Extracted text: Begin

For more than a century, doctors have hoped that by somehow improving labor and birth practices, they could reduce the incidence of cerebral palsy. But these rates have remained fairly constant, despite increased prenatal care, electronic fetal monitoring, prenatal ultrasound and increased use of Caesarean section delivery over the past 25 years.
Fewer babies now develop cerebral palsy as a consequence of birth injury. However, larger numbers of extremely premature babies survive, and some will develop cerebral palsy.
Most cases of cerebral palsy can't be prevented, despite the best efforts of parents and doctors. But, if you're pregnant, you can take these steps to keep healthy to minimize the possibility of pregnancy complications:
- Make sure you're immunized. Immunization against diseases such as rubella may prevent an infection that could cause fetal brain damage.
- Take care of yourself. The healthier you are heading into a pregnancy, the less likely you'll be to develop an infection that may result in cerebral palsy.
- Seek early and continuous prenatal care. Regular visits to your doctor during your pregnancy are a good way to reduce health risks to you and your unborn baby. Seeing your doctor regularly can help prevent premature birth, low birth weight and infections.
Coping and support
When a child is diagnosed with a disability, it forces the whole family to face a range of new challenges. Here are a few tips for caring for yourself and your child:
- Foster your child's independence. Encourage any effort at independence, no matter how small. Just because you can do something faster and quicker doesn't mean you should.

Extracted text: End
Dataset excerpts: Begin

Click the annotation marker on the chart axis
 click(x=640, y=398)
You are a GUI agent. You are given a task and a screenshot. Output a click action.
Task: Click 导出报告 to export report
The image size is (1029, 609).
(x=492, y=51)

Dataset excerpts: End

» **Exercise objective**:
Could you output the entire passage above on preventing and coping with cerebral palsy, word for word?

» **Written solution**:
For more than a century, doctors have hoped that by somehow improving labor and birth practices, they could reduce the incidence of cerebral palsy. But these rates have remained fairly constant, despite increased prenatal care, electronic fetal monitoring, prenatal ultrasound and increased use of Caesarean section delivery over the past 25 years.
Fewer babies now develop cerebral palsy as a consequence of birth injury. However, larger numbers of extremely premature babies survive, and some will develop cerebral palsy.
Most cases of cerebral palsy can't be prevented, despite the best efforts of parents and doctors. But, if you're pregnant, you can take these steps to keep healthy to minimize the possibility of pregnancy complications:
- Make sure you're immunized. Immunization against diseases such as rubella may prevent an infection that could cause fetal brain damage.
- Take care of yourself. The healthier you are heading into a pregnancy, the less likely you'll be to develop an infection that may result in cerebral palsy.
- Seek early and continuous prenatal care. Regular visits to your doctor during your pregnancy are a good way to reduce health risks to you and your unborn baby. Seeing your doctor regularly can help prevent premature birth, low birth weight and infections.
Coping and support
When a child is diagnosed with a disability, it forces the whole family to face a range of new challenges. Here are a few tips for caring for yourself and your child:
- Foster your child's independence. Encourage any effort at independence, no matter how small. Just because you can do something faster and quicker doesn't mean you should.